Una cellula [in questo caso neuronale]
sopra un chip di silicio,
al microscopio elettronico.

Piccoli robot crescono e imparano a camminare

Addio automi tutti cervello di silicio e muscoli d'acciaio… I robot del futuro potrebbero avere “muscoli” veri. All'università di Los Angeles un team di scienziati guidati da Carlo Montemagno hanno sperimentato il primo nanorobot capace di muoversi, o meglio strisciare, grazie a veri e propri muscoli, cresciuti a partire da cellule di mammiferi.
I ricercatori sono infatti riusciti a far crescere delle cellule prelevate dal cuore di un topo, sullo scheletro di alcuni microchip di silicio. Hanno creato un nano robot capace di spostarsi da solo. Più simile a una termite che a Terminator. nanorobot, lunghi meno di un millimetro, sono ricoperti di cellule muscolari, alimentate da una soluzione di zuccheri, che si contraggono ritmicamente spostando minuscole gambe. In altre parole si muovono come se fossero vivi, anzi sono vivi. «I dispositivi che abbiamo creato sono vivi - sottolinea Montemago - le cellule crescono, si moltiplicano e si assemblano formando così la struttura del dispositivo stesso, senza nessun intervento esterno». Ma a cosa possono servire tanti microscopici “esseri” meccanici viventi? Benché sia tutto ancora in fase di sperimentazione si pensa che potrebbero essere usati in alcuni dispositivi in miniatura, come i generatori elettrici che alimentano i chip dei computer. Gli scienziati californiani hanno anche creato un microrobot con due minuscole zampe, simili a quelle di una rana, capaci di muoversi e piegarsi grazie a delle giunture meccaniche, alimentate dalle cellule e senza bisogno di alcuna alimentazione esterna.

• • • •

Riporta fedelmente la parte del brano sui nanorobot che comincia con le parole "Una cellula [in" e si chiude dopo le parole "cellule di mammiferi.".

▶ _DATI FORNITI_:
• • • •

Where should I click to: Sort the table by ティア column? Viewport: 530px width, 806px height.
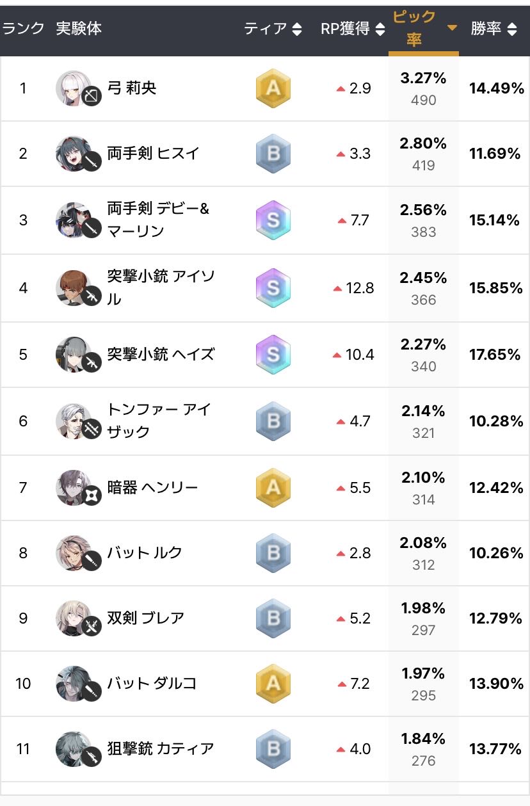click(273, 29)
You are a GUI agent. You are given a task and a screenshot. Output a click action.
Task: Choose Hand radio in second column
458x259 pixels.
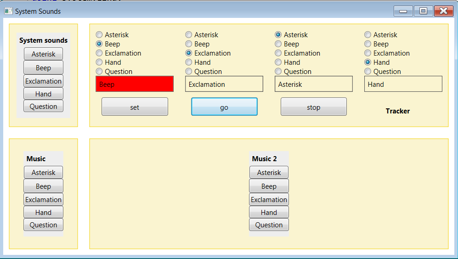189,62
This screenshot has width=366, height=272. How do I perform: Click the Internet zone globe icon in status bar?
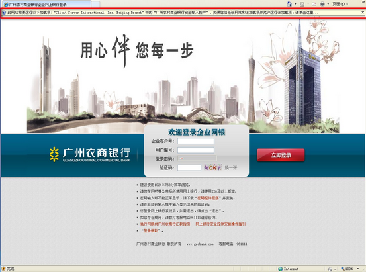pyautogui.click(x=281, y=269)
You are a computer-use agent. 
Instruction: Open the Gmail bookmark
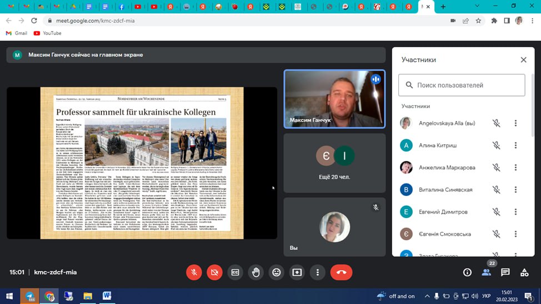pos(16,33)
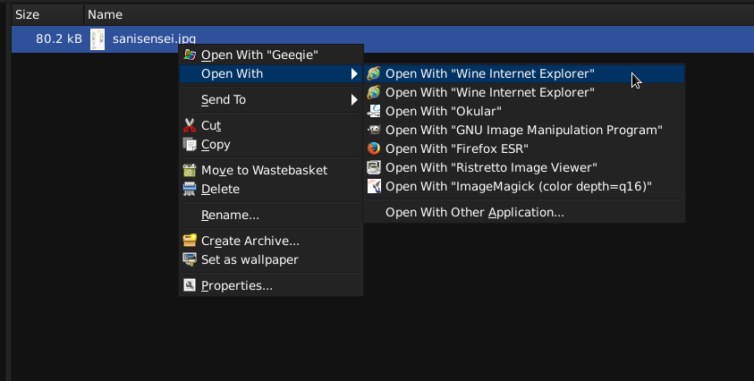
Task: Expand the Send To submenu arrow
Action: (354, 99)

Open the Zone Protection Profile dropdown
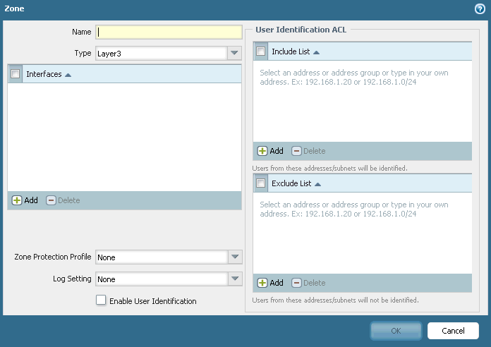point(235,257)
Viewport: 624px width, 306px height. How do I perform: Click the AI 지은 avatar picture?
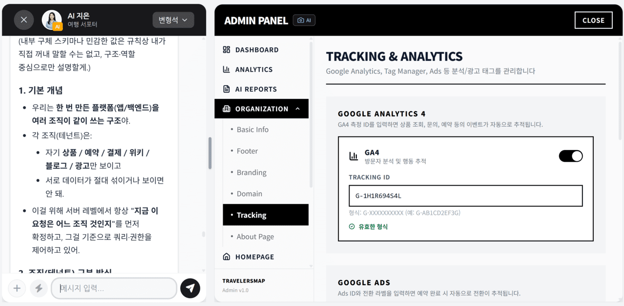(52, 20)
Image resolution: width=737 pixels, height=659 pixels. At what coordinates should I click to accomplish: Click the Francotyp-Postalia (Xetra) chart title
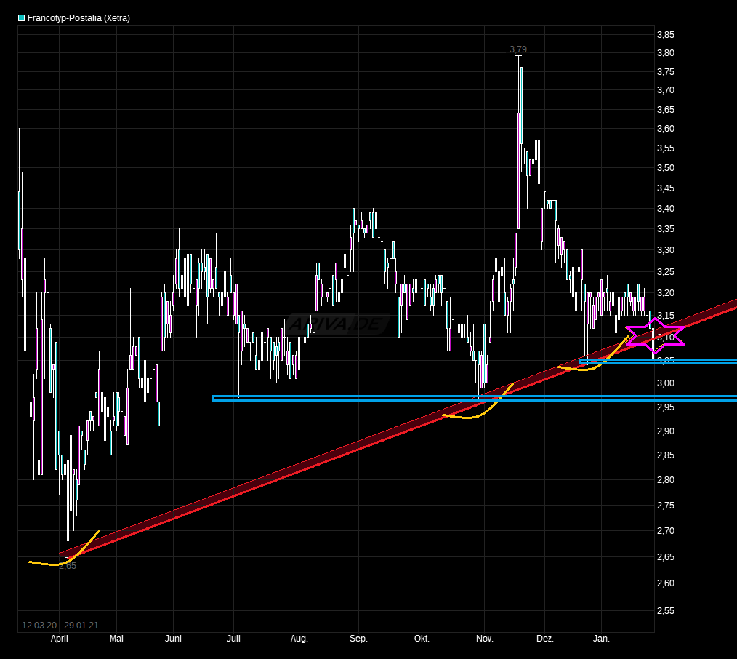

• • • •

▶ _RISULTATO DELL'ESERCIZIO_:
Una cellula [in questo caso neuronale]
sopra un chip di silicio,
al microscopio elettronico.

Piccoli robot crescono e imparano a camminare

Addio automi tutti cervello di silicio e muscoli d'acciaio… I robot del futuro potrebbero avere “muscoli” veri. All'università di Los Angeles un team di scienziati guidati da Carlo Montemagno hanno sperimentato il primo nanorobot capace di muoversi, o meglio strisciare, grazie a veri e propri muscoli, cresciuti a partire da cellule di mammiferi.